Ruuskanen Jori O, Sipilä Jussi O T, Rautava Päivi, Kytö Ville
a Division of Clinical Neurosciences , Turku University Hospital , Turku , Finland.
b Neurology , University of Turku , Turku , Finland.
Chronobiol Int. 2018 Aug;35(8):1168-1174. doi: 10.1080/07420528.2018.1465071. Epub 2018 May 23.
Stroke occurrence shows strong correlations with sleep disorders and even subtle sleep disturbances have been shown to affect ischemic stroke (IS) occurrence. Chronobiology also exerts effects, like the morning surge in IS occurrence. Lunar cycles have also been shown to affect sleep and other physiological processes, but studies on moon phases and its possible association with occurrence of stroke are rare and nonconclusive. Therefore, we studied the effects of moon phases on stroke hospitalizations and in-hospital mortality nationwide in Finland in 2004-2014. All patients aged ≥18 years with IS or intracerebral hemorrhage (ICH) as primary discharge diagnosis were included. Daily number of admissions was treated as a response variable while moon phase, year and astronomical season were independent variables in Poisson regression modeling. We found no association between moon phases and stroke occurrence. The overall occurrence rates did not vary between different moon phases for IS or ICH (p = 0.61 or higher). There were no differences between moon phases in daily admission rates among men, women, young and old patients for any of the stroke subtypes. There was no difference in in-hospital mortality with regard to moon phase for IS or ICH overall (p = 0.19 or higher), nor in subgroup analyses. There were no significant interactions between moon phase and astronomical season for stroke occurrence or in-hospital mortality. To conclude, in this over a decade-long nationwide study including a total of 46 million person years of follow-up, we found no association between moon phases and occurrence or in-hospital mortality rates of IS or intracerebral hemorrhage.

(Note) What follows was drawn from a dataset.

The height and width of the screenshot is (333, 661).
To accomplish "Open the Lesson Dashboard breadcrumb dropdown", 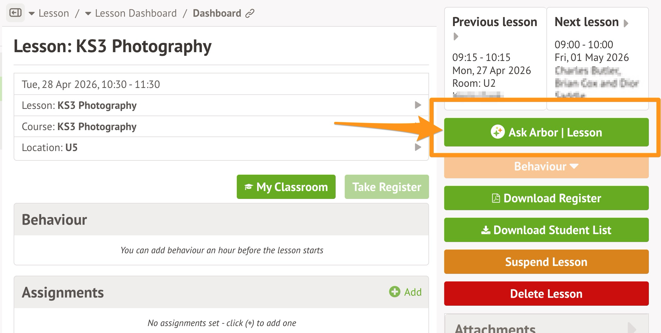I will (x=88, y=14).
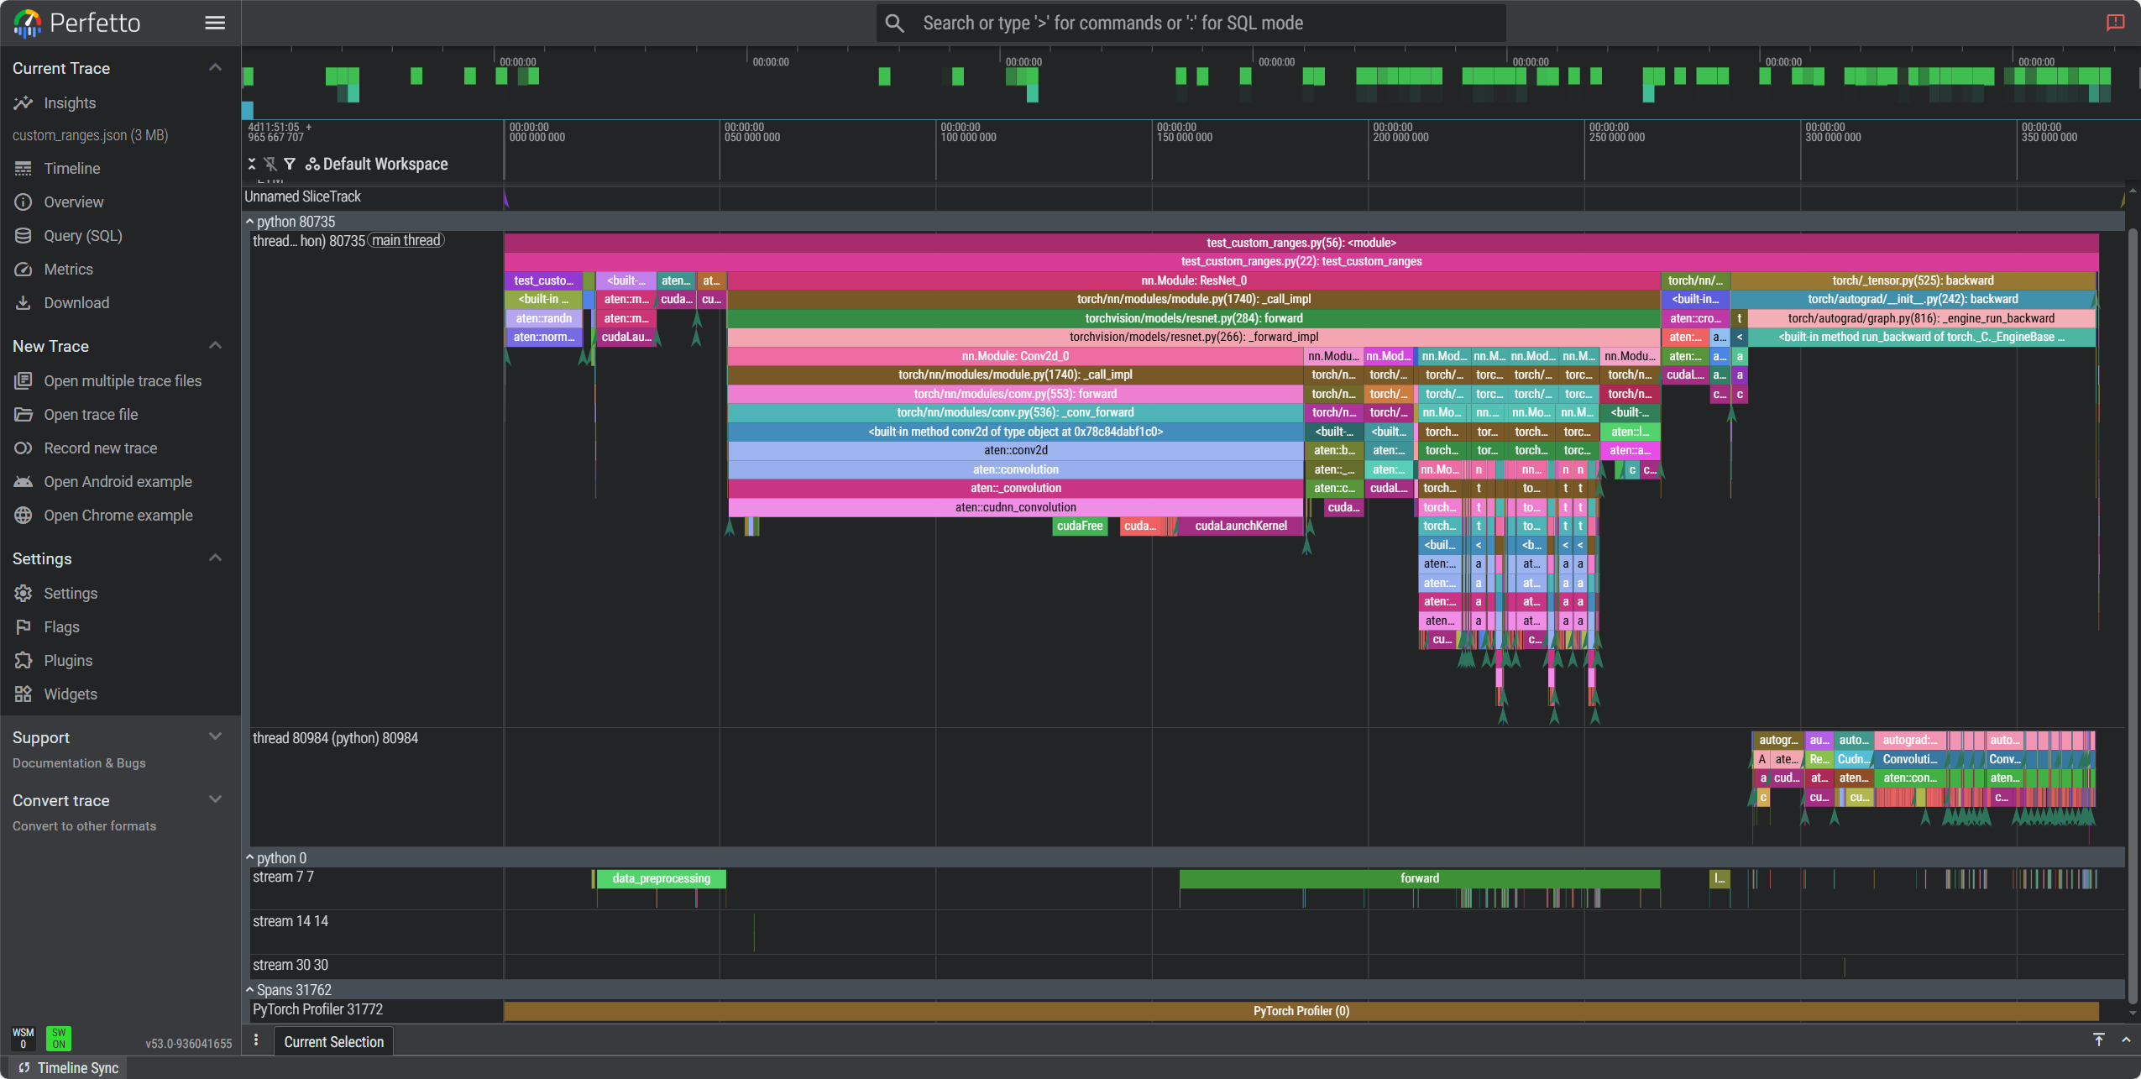Image resolution: width=2141 pixels, height=1079 pixels.
Task: Click the hamburger menu to hide sidebar
Action: coord(215,23)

中风的发生与睡眠障碍密切相关,甚至细微的睡眠干扰也会影响缺血性中风(IS)的发生。时间生物学也有影响,比如IS发生存在早晨高峰。月周期也被证明会影响睡眠和其他生理过程,但关于月相及其与中风发生可能关联的研究很少且尚无定论。因此,我们研究了2004年至2014年芬兰全国范围内月相对中风住院率和院内死亡率的影响。纳入所有年龄≥18岁、以IS或脑出血(ICH)作为主要出院诊断的患者。在泊松回归模型中,将每日入院人数作为因变量,月相、年份和天文季节作为自变量。我们发现月相与中风发生之间没有关联。对于IS或ICH,不同月相的总体发生率没有差异(p = 0.61或更高)。对于任何一种中风亚型,男性、女性、年轻和老年患者的日入院率在月相之间没有差异。IS或ICH总体上,月相在院内死亡率方面没有差异(p = 0.19或更高),亚组分析中也没有差异。中风发生或院内死亡率方面,月相与天文季节之间没有显著交互作用。总之,在这项长达十多年、总计有4600万人年随访的全国性研究中,我们发现月相与IS或脑出血的发生或院内死亡率之间没有关联。